Stored items
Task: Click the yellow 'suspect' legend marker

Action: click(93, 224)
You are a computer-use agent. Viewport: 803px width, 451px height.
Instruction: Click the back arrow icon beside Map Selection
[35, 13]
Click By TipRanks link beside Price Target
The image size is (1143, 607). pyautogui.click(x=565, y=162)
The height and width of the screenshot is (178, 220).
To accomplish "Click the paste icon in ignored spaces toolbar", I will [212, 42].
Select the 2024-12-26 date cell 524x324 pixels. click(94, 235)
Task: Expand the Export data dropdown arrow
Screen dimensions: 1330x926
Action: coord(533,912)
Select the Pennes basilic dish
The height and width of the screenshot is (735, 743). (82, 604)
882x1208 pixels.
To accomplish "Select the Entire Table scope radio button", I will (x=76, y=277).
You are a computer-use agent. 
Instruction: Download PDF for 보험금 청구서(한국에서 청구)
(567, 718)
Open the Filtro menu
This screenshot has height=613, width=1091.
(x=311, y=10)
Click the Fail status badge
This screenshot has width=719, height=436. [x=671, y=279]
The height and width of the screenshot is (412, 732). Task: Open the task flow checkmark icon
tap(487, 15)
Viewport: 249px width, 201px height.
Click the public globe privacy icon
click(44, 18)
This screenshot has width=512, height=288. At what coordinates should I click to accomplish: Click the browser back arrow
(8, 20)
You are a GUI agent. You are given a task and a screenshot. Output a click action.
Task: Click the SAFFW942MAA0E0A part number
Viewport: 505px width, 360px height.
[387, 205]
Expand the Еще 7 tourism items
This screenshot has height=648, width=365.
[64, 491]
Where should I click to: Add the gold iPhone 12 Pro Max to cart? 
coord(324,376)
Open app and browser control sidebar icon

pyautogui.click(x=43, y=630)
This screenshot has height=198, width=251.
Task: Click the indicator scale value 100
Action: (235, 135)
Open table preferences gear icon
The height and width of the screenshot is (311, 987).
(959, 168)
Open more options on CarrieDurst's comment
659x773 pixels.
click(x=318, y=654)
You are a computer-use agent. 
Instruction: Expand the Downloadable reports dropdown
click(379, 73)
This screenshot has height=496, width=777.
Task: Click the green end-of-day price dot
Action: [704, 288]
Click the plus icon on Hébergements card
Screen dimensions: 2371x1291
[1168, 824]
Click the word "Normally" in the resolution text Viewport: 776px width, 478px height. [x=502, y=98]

▸ **ASSIGNMENT**:
Copy the lines above exactly. Start with the line containing "Click the Fail status badge", end with the line containing "Task: Click the SAFFW942MAA0E0A part number", and include both.

▸ **RESPONSE AREA**:
Click the Fail status badge
This screenshot has width=719, height=436. [x=671, y=279]
The height and width of the screenshot is (412, 732). Task: Open the task flow checkmark icon
tap(487, 15)
Viewport: 249px width, 201px height.
Click the public globe privacy icon
click(44, 18)
This screenshot has width=512, height=288. At what coordinates should I click to accomplish: Click the browser back arrow
(8, 20)
You are a GUI agent. You are given a task and a screenshot. Output a click action.
Task: Click the SAFFW942MAA0E0A part number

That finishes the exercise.